─── Information shown ───

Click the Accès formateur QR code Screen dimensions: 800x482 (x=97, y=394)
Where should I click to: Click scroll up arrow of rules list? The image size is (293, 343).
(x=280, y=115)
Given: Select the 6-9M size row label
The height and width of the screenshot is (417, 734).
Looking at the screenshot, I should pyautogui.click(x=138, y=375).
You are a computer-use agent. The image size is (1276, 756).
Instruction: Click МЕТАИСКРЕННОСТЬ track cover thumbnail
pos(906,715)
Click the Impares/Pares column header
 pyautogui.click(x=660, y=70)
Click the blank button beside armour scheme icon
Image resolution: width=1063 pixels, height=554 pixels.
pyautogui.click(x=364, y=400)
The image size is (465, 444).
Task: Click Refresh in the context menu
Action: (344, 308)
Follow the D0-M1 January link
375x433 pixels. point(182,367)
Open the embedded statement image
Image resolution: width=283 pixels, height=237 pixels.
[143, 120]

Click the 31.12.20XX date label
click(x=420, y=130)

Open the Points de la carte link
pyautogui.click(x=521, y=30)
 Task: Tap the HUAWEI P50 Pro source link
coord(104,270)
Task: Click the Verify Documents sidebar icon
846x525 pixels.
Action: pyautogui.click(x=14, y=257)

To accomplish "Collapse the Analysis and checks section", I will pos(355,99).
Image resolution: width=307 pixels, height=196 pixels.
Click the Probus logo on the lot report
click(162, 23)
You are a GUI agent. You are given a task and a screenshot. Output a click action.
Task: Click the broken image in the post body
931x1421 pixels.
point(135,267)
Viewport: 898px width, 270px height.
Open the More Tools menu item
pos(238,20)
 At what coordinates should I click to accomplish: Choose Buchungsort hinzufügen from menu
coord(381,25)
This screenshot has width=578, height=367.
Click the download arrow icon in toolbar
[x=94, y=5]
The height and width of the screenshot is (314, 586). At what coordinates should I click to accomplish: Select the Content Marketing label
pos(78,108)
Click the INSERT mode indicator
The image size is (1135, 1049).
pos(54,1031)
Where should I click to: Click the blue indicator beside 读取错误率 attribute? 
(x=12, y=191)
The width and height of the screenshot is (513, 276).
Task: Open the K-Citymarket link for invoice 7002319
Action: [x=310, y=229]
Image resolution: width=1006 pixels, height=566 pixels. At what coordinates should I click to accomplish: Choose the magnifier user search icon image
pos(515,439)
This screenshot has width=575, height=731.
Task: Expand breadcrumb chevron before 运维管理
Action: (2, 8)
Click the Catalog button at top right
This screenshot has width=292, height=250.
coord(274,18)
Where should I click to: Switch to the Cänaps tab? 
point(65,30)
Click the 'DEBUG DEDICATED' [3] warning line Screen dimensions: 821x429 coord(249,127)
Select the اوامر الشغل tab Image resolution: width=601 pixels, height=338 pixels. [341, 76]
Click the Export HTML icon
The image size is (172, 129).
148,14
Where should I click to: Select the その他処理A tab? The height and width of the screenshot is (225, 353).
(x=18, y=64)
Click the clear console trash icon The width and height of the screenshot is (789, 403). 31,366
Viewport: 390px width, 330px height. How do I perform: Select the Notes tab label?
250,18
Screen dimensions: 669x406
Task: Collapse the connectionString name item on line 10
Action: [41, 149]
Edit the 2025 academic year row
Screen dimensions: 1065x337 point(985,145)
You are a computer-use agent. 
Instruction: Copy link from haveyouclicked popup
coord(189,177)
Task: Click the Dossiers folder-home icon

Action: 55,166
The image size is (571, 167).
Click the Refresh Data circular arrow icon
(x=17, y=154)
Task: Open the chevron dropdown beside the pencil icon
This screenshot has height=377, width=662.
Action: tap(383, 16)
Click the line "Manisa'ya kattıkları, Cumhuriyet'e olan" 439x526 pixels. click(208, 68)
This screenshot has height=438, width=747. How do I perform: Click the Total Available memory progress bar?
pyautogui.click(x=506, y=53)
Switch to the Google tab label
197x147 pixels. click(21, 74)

───

Each record above must be restated in full, word for word.

Click the Accès formateur QR code Screen dimensions: 800x482 (x=97, y=394)
Where should I click to: Click scroll up arrow of rules list? The image size is (293, 343).
(x=280, y=115)
Given: Select the 6-9M size row label
The height and width of the screenshot is (417, 734).
Looking at the screenshot, I should pyautogui.click(x=138, y=375).
You are a computer-use agent. The image size is (1276, 756).
Instruction: Click МЕТАИСКРЕННОСТЬ track cover thumbnail
pos(906,715)
Click the Impares/Pares column header
 pyautogui.click(x=660, y=70)
Click the blank button beside armour scheme icon
Image resolution: width=1063 pixels, height=554 pixels.
pyautogui.click(x=364, y=400)
The image size is (465, 444).
Task: Click Refresh in the context menu
Action: (344, 308)
Follow the D0-M1 January link
375x433 pixels. point(182,367)
Open the embedded statement image
Image resolution: width=283 pixels, height=237 pixels.
[143, 120]

Click the 31.12.20XX date label
click(x=420, y=130)

Open the Points de la carte link
pyautogui.click(x=521, y=30)
 Task: Tap the HUAWEI P50 Pro source link
coord(104,270)
Task: Click the Verify Documents sidebar icon
846x525 pixels.
Action: pyautogui.click(x=14, y=257)

To accomplish "Collapse the Analysis and checks section", I will pos(355,99).
Image resolution: width=307 pixels, height=196 pixels.
Click the Probus logo on the lot report
click(162, 23)
You are a GUI agent. You are given a task and a screenshot. Output a click action.
Task: Click the broken image in the post body
931x1421 pixels.
point(135,267)
Viewport: 898px width, 270px height.
Open the More Tools menu item
pos(238,20)
 At what coordinates should I click to accomplish: Choose Buchungsort hinzufügen from menu
coord(381,25)
This screenshot has width=578, height=367.
Click the download arrow icon in toolbar
[x=94, y=5]
The height and width of the screenshot is (314, 586). At what coordinates should I click to accomplish: Select the Content Marketing label
pos(78,108)
Click the INSERT mode indicator
The image size is (1135, 1049).
pos(54,1031)
Where should I click to: Click the blue indicator beside 读取错误率 attribute? 
(x=12, y=191)
The width and height of the screenshot is (513, 276).
Task: Open the K-Citymarket link for invoice 7002319
Action: [x=310, y=229]
Image resolution: width=1006 pixels, height=566 pixels. At what coordinates should I click to accomplish: Choose the magnifier user search icon image
pos(515,439)
This screenshot has width=575, height=731.
Task: Expand breadcrumb chevron before 运维管理
Action: (2, 8)
Click the Catalog button at top right
This screenshot has width=292, height=250.
coord(274,18)
Where should I click to: Switch to the Cänaps tab? 
point(65,30)
Click the 'DEBUG DEDICATED' [3] warning line Screen dimensions: 821x429 coord(249,127)
Select the اوامر الشغل tab Image resolution: width=601 pixels, height=338 pixels. [341, 76]
Click the Export HTML icon
The image size is (172, 129).
148,14
Where should I click to: Select the その他処理A tab? The height and width of the screenshot is (225, 353).
(x=18, y=64)
Click the clear console trash icon The width and height of the screenshot is (789, 403). 31,366
Viewport: 390px width, 330px height. How do I perform: Select the Notes tab label?
250,18
Screen dimensions: 669x406
Task: Collapse the connectionString name item on line 10
Action: [41, 149]
Edit the 2025 academic year row
Screen dimensions: 1065x337 point(985,145)
You are a computer-use agent. 
Instruction: Copy link from haveyouclicked popup
coord(189,177)
Task: Click the Dossiers folder-home icon

Action: 55,166
The image size is (571, 167).
Click the Refresh Data circular arrow icon
(x=17, y=154)
Task: Open the chevron dropdown beside the pencil icon
This screenshot has height=377, width=662.
Action: tap(383, 16)
Click the line "Manisa'ya kattıkları, Cumhuriyet'e olan" 439x526 pixels. click(208, 68)
This screenshot has height=438, width=747. How do I perform: Click the Total Available memory progress bar?
pyautogui.click(x=506, y=53)
Switch to the Google tab label
197x147 pixels. click(21, 74)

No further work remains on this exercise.